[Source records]

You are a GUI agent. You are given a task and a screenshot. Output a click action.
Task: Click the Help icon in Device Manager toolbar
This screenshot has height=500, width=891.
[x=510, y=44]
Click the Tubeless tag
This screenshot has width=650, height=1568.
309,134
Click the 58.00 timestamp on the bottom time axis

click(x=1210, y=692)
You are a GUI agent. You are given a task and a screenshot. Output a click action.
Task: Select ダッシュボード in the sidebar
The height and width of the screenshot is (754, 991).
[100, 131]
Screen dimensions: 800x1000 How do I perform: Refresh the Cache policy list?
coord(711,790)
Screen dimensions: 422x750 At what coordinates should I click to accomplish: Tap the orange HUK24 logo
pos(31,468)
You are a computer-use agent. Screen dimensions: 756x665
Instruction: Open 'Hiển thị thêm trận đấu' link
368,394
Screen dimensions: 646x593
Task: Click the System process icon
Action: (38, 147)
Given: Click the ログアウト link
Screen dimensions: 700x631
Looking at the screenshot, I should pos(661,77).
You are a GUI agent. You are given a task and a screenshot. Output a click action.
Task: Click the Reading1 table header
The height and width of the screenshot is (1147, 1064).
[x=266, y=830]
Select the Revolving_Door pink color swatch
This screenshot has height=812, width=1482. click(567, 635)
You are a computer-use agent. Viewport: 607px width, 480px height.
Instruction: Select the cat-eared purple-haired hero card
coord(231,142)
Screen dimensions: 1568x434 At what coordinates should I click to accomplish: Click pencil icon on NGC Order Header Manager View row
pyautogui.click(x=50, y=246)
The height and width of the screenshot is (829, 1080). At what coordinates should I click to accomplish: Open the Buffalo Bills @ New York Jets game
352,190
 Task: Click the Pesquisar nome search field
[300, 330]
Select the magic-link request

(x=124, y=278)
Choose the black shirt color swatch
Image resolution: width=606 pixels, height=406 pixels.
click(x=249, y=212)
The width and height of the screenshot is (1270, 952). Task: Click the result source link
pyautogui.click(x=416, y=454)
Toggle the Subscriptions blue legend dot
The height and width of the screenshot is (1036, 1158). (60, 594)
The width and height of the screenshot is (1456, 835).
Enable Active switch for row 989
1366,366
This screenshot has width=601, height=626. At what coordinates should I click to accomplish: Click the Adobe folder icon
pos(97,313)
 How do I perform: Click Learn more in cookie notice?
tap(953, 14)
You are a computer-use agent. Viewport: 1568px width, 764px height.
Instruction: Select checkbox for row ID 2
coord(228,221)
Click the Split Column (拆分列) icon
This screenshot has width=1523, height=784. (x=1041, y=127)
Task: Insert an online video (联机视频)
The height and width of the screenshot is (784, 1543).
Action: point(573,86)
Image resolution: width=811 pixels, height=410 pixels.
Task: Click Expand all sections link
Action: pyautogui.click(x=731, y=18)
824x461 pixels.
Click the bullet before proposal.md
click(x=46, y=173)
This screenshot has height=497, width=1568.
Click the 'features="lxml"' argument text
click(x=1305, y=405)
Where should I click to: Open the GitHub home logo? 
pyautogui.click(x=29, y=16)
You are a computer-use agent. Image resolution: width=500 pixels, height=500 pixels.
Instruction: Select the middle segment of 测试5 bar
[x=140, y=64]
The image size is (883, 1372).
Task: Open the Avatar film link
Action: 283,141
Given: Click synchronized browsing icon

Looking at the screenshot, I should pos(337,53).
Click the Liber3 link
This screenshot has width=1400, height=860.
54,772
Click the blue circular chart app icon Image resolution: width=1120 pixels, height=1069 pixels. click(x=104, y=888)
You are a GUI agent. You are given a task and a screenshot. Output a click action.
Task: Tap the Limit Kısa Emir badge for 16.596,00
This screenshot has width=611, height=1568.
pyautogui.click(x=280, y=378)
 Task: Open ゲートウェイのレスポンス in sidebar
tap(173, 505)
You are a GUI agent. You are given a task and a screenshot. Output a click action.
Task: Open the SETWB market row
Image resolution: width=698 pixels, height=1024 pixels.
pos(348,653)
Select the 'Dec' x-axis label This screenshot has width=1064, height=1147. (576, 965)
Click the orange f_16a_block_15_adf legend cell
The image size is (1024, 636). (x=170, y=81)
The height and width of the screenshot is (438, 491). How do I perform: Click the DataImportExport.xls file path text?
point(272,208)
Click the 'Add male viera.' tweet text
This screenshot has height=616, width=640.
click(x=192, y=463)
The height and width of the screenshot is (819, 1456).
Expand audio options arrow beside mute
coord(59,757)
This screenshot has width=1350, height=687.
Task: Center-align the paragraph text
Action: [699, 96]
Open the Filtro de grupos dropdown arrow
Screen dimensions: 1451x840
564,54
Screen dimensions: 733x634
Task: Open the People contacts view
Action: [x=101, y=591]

*Your goal*
Report every line in the source records above that contains the word "Instruction", copying each such line in full.

*Final answer*
Instruction: Open 'Hiển thị thêm trận đấu' link
Instruction: Select the cat-eared purple-haired hero card
Instruction: Select checkbox for row ID 2
Instruction: Select the middle segment of 测试5 bar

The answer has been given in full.